The stone globe I built in 1983 had become timeworn. The hollow construction cracked open under the strain of carrying its own heft for thirty years. Barbara and Ernie commissioned the original. Their daughter, Nicole, asked me to bring it back to its former glory.
In the intervening years I’ve laid up hundreds of dry stone constructions. I like to think I’ve learned a new thing or two along the way. The process of rebuilding the ball taught me that I both have, and haven’t.
The weakness of the original design stemmed from my youthful daring. I believed I could make a sphere that contained a spacious void. Even though the core became invisible as soon as the work was complete, it gave the piece an inner life known only to me and my clients. And that was worth the risk of working to the extreme limits of dry stone construction.

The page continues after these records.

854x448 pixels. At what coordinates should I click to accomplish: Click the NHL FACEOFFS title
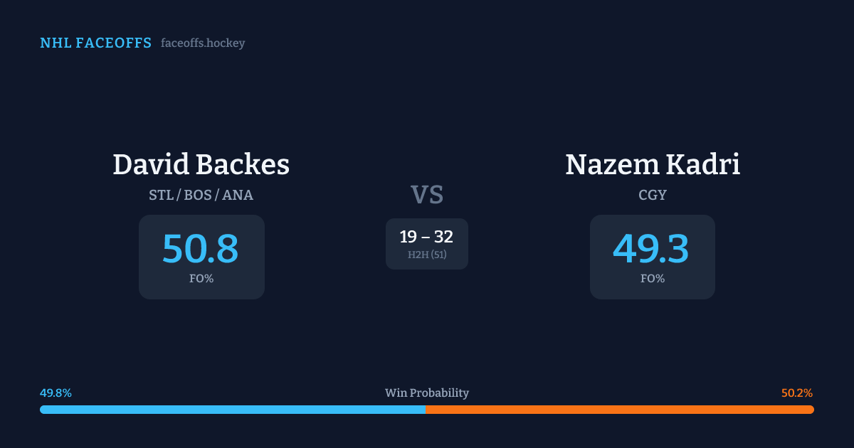[95, 43]
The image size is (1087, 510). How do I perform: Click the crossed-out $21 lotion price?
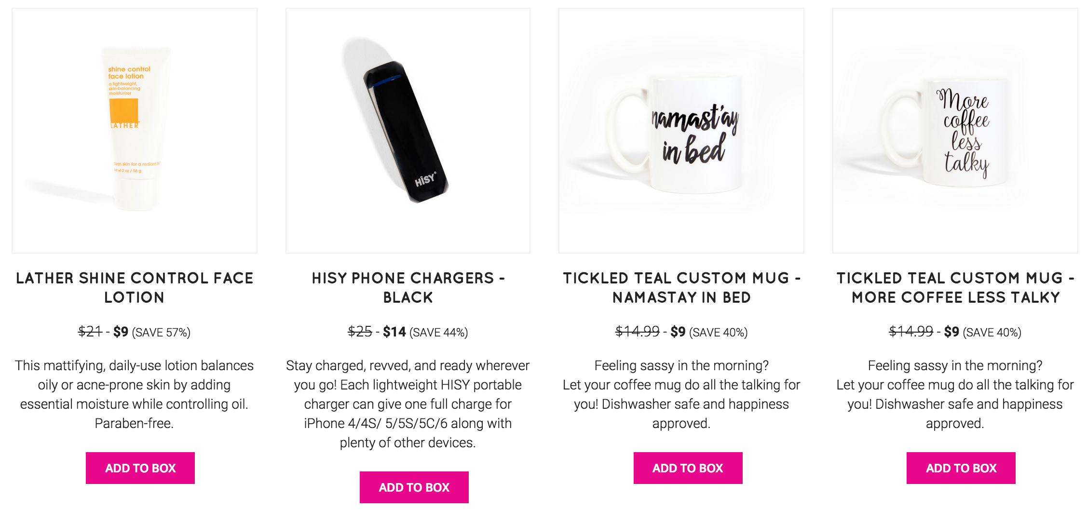point(90,332)
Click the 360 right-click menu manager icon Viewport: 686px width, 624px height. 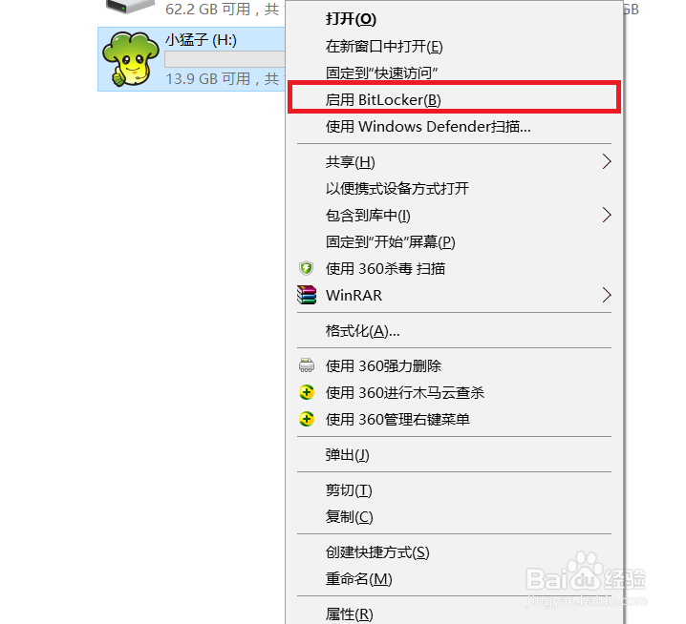coord(307,419)
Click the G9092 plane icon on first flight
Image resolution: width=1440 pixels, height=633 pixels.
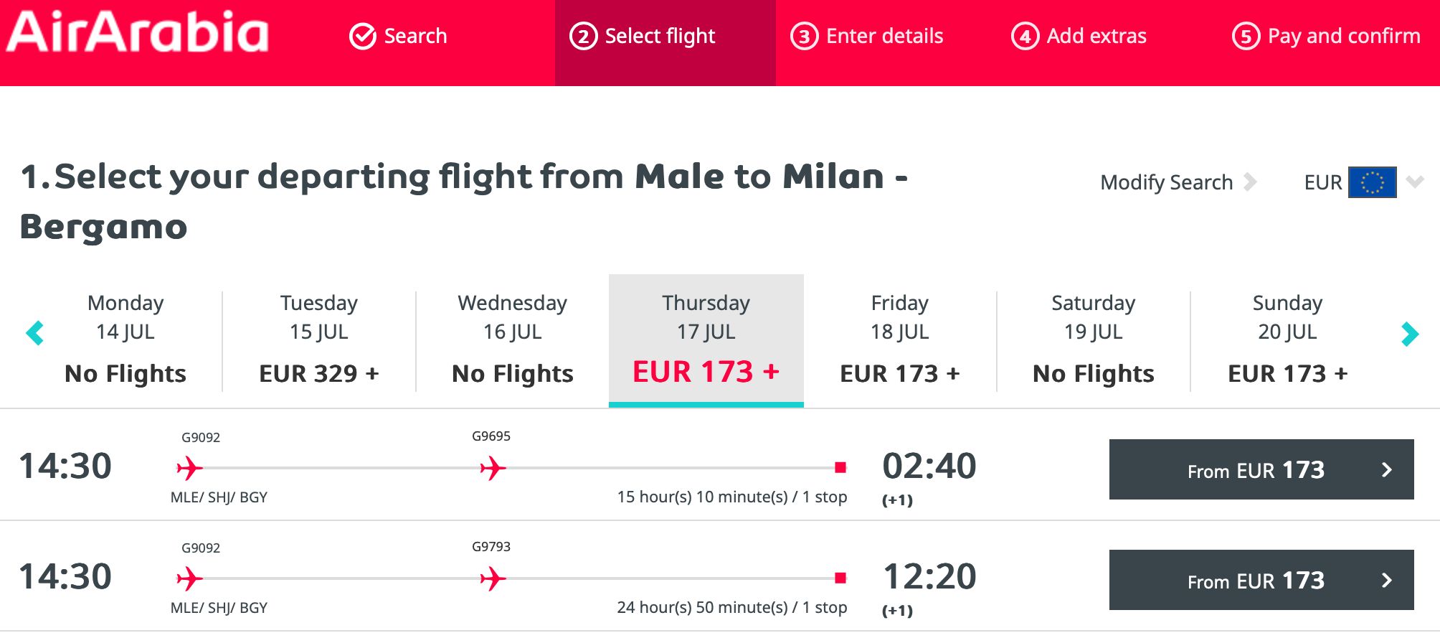[189, 468]
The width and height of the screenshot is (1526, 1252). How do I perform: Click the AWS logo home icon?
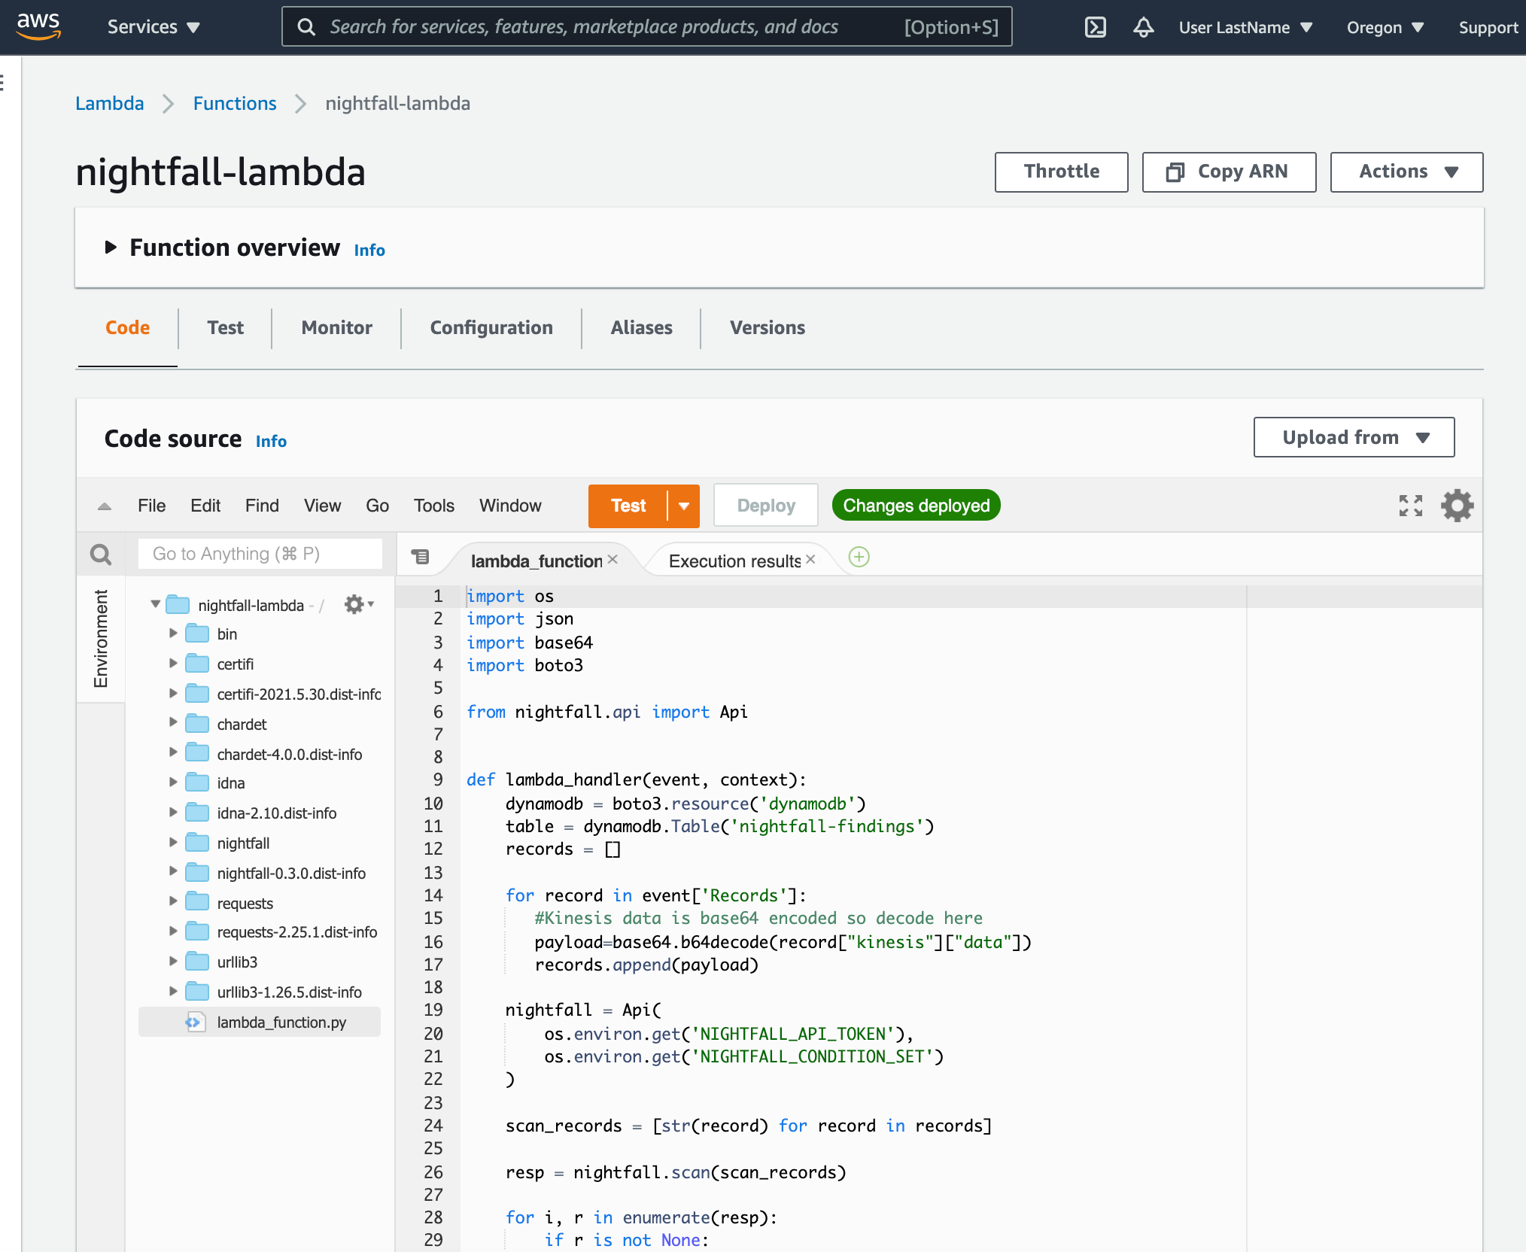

Its ability to endure the rigors of outdoor exposure over a long period is the hallmark of dry stone. The physical decline of the globe wasn’t something I expected to see in my lifetime. In remaking the piece I was much more conservative in the construction. This time, a much smaller void was concentrated in the top third of the work. The stone is more tightly fitted and the foundation deeper.
One thing that stayed the same was the shape forming method. I erected a central shaft that supported a spinning arm. A plumb bob suspended from the arm was raised at two inch increments and slid, first out, and then in, along the arm as a guide to maintain the correct circumference. The principal behind the guide mechanism I invented to build the globe when I was thirty three still holds true at sixty two.